A requiem mass was said and wreath-laying ceremonies were held on Sunday on the premises of the Velepromet storage facility, which had been converted into a concentration camp by the Yugoslav People's Army (JNA) and Serbian paramilitaries and rebels during the siege of Vukovar in 1991.
An estimated 10,000 people were detained in the “Velepromet” buildings from late 1991 to March 1992 when this camp was closed, according to statistics kept by former detainees’ association.
Of those 10,000 detainees, 724 were killed, which is why the Velepromet compound is considered the biggest execution site in Vukovar.
One of the wartime inmates in Vukovar, Dragutin Guzovski, said today that the gravest atrocities in the 1991-1995 Homeland War had been committed at Velepromet.
“Here, 724 detained people including defenders and civilians were killed.
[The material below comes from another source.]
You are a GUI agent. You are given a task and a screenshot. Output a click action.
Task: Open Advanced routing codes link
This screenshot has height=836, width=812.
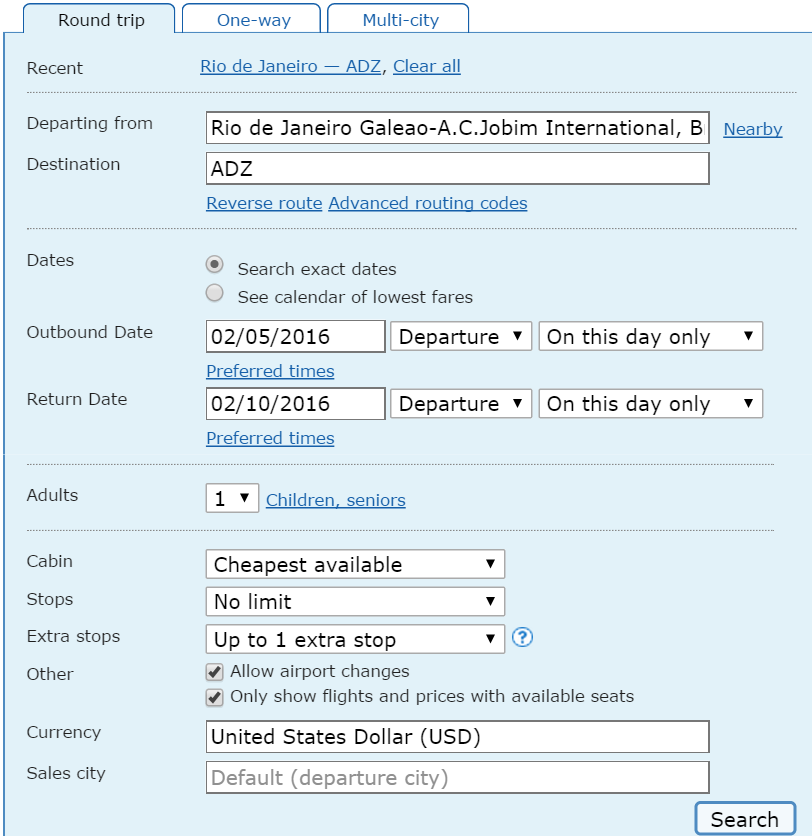pos(428,203)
Only our association (the Croatian Society of Serb Concentration Camps’ Inmates) keeps mentioning them. I appeal for launching proceedings to hold the perpetrators and the masterminds of this crime to account,” said he.
He also said that the association possessed vide footage made by local inhabitants who had worn the JNA uniforms and had been at Velepromet, and that despite this evidence, nothing has been done to initiate the prosecution.
Another wartime inmate, Snjezana Maljak, said that out of 2,000 prewar residents of Vukovar’s suburb of Sajmište, 1,000 had been held captive at Velepromet. She testified about everyday tortures at the camp, and said that inmates had been forces to dig graves for themselves.
Vukovar Mayor Ivan Penava, who attended today’s commemoration, said that it is incomprehensible that 31 years since the fall of Vukovar, none of the top officials in Belgrade, who ordered those crimes, have been brought to justice.
On Sunday afternoon, residents of Vukovar and families of the missing and fallen defenders and civilians commemorated the 31th anniversary of the executions at former Ovcara farm.
Ovcara was another site of atrocities committed by the occupying forces on 20 and 21 November 1991. The exact number of the people killed at Ovcara, a former pig farm, is unknown, but 194 cases have been documented before the International Criminal Tribunal for the former Yugoslavia (ICTY). Of those, the youngest victim was 16 years old and the oldest 77.
The majority of victims were patients transported from the Vukovar general hospital to that farm, several kilometres away from the town.
Vukovar was peacefully reintegrated into Croatia in January 1998.
The peaceful reintegration began in January 1996 with the assistance of the UNTAES (UN Transitional Authority in Eastern Slavonia, Baranja and western Sirmium). Croatia’s parliament decided in 1999 that Vukovar Remembrance Day would be observed on November 18, the day of the town’s fall.